▸ **TEXT EXTRACT**:

We have a 3-axis accelerometer in a device. The device is placed in a
vehicle. We do not know the orientation of the device with respect to
the vehicle, or the location. We ASSUME our device is not located in
the dead centre of the vehicle, but rather offset in some way, such as
in the boot at the rear, or on the passenger seat etc.

As the vehicle drives along roads, it executes turns and hills. This
motion can be detected as changes in acceleration of our device.

We can use a compass or gyroscope to detect angular change, to assist
the algorithm, and we find the following formula may be correct

DEFINITIONS
a=Radial acceleration in m^2^2
w=Angular velocity in radians/2 (Degree of change / time in secs)
v=Velocity in m^2 (Road speed around curve)
r=radius in meters (Radius of curve)
1RAD = 180deg/PI (180 degrees =PI radians )

▸ **JOBS**:
1 > List every symbol defined under DEFINITIONS in the in-vehicle accelerometer text, along with the quantity each one stands for.
2 > Edit the accelerometer text from "As the vehicle" up to and including "(Radius of curve)" so that "gyroscope" reads "rate sensor".
3 > Pick up the in-vehicle accelerometer text after its last line and continue it.
Nothing in the rows after this point is needed.

▸ **Pointing rows for text and elements**:
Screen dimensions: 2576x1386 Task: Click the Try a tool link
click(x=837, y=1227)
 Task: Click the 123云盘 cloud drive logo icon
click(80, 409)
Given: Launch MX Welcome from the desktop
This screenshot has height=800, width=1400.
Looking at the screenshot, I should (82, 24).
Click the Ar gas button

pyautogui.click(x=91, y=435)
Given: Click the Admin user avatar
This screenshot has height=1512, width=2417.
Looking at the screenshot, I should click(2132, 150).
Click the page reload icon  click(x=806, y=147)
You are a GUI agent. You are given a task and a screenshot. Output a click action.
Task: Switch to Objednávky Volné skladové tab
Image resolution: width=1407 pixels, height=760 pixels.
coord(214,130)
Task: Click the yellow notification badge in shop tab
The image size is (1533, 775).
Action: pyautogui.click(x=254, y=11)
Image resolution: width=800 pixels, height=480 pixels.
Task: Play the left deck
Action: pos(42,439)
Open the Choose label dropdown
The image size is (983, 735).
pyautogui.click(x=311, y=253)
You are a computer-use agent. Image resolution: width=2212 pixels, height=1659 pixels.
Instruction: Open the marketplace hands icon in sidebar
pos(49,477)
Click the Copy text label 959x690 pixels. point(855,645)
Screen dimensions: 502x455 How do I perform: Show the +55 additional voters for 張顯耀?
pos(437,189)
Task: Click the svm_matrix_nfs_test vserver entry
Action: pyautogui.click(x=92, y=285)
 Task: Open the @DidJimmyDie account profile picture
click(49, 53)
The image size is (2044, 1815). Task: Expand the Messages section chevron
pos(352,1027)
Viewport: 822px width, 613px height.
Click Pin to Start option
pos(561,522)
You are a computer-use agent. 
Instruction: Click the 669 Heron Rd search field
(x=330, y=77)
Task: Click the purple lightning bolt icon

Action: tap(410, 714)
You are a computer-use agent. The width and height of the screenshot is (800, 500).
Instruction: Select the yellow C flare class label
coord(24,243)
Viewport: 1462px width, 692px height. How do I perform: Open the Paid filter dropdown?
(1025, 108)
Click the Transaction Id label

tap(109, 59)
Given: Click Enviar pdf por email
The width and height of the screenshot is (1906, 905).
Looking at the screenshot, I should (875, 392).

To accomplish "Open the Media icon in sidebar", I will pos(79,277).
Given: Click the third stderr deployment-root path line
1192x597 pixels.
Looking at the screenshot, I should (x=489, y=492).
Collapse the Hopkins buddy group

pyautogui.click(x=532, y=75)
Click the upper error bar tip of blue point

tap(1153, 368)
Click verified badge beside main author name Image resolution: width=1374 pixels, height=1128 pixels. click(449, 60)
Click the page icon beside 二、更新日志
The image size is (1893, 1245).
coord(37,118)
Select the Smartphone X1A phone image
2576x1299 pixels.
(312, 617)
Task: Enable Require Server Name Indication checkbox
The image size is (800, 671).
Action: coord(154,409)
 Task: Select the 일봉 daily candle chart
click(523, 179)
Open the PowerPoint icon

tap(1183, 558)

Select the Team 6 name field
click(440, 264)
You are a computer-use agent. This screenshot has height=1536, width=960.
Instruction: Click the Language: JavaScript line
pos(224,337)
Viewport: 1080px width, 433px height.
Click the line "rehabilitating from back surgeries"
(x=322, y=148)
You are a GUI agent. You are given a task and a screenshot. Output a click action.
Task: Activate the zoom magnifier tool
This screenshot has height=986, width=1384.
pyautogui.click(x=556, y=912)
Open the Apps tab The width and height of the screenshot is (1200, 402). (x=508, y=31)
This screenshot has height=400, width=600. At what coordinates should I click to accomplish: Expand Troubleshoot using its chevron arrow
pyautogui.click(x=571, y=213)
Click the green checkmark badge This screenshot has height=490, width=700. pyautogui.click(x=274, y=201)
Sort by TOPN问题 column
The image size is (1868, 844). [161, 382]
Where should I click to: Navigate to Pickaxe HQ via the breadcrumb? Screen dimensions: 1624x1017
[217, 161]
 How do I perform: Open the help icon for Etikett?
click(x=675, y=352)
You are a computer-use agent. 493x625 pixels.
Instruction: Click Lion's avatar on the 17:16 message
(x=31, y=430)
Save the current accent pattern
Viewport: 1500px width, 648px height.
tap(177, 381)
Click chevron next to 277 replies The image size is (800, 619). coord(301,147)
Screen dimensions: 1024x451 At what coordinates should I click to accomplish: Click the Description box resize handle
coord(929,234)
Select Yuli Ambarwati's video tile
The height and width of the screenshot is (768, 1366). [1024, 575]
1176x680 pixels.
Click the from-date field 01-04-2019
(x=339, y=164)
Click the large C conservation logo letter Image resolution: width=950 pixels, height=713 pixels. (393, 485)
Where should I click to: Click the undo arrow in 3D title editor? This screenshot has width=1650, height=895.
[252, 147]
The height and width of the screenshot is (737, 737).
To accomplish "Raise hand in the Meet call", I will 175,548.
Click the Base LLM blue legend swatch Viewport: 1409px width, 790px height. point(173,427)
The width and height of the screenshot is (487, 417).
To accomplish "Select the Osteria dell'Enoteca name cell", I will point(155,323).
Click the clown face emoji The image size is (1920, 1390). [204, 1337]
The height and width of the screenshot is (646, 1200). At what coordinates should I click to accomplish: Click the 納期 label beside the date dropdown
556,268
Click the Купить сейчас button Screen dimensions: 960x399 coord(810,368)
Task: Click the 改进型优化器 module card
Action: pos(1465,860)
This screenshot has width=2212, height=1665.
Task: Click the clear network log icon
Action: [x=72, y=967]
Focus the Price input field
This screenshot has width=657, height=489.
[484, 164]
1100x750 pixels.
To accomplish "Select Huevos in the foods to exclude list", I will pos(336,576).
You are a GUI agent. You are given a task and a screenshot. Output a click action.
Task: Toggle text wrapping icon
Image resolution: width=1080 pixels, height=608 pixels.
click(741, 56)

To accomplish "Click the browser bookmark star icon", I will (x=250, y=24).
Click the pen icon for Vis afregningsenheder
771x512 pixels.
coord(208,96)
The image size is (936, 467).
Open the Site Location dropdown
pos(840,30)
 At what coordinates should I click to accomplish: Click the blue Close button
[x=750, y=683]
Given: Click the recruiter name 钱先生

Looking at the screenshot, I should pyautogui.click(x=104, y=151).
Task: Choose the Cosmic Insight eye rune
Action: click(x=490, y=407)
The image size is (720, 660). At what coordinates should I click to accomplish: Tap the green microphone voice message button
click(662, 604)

▸ **EXPECTED OUTPUTS**:
1 >
a: radial acceleration
w: angular velocity
v: velocity (road speed around curve)
r: radius (radius of curve)

2 >
As the vehicle drives along roads, it executes turns and hills. This
motion can be detected as changes in acceleration of our device.

We can use a compass or rate sensor to detect angular change, to assist
the algorithm, and we find the following formula may be correct

DEFINITIONS
a=Radial acceleration in m^2^2
w=Angular velocity in radians/2 (Degree of change / time in secs)
v=Velocity in m^2 (Road speed around curve)
r=radius in meters (Radius of curve)

3 >
FORMULA
a=rw^2
v=rw
v=a/w
w=sqr(a/r)

So given ‘a’ and ‘w’ we can presumably deduce ‘v’, our road speed.
Given ‘a’ and ‘r’ we can presumably deduce ‘w’, our angular rate of
change

If we did not have a compass or gyro in the system, and instead made
the following real-world assumptions:
1.	Vehicle speed is commonly 60km/h, may be less but rarely in excess
of 110km/h
2.	Vehicle speed does not vary a lot while in motion, IE is fixed for
long periods of time
3.	Vehicle speed is relative to the radius of the curve, tighter curve
brings slower speeds, so a coefficient is in order
4.	Road curves are commonly of fixed radius, such that ‘r’ does not
change frequently during a curve, but rather there is a sequence of
curves, each with near fixed radius
5.	Our vehicle does not spend a lot of time on straight roads, IE
there is angular change to detect.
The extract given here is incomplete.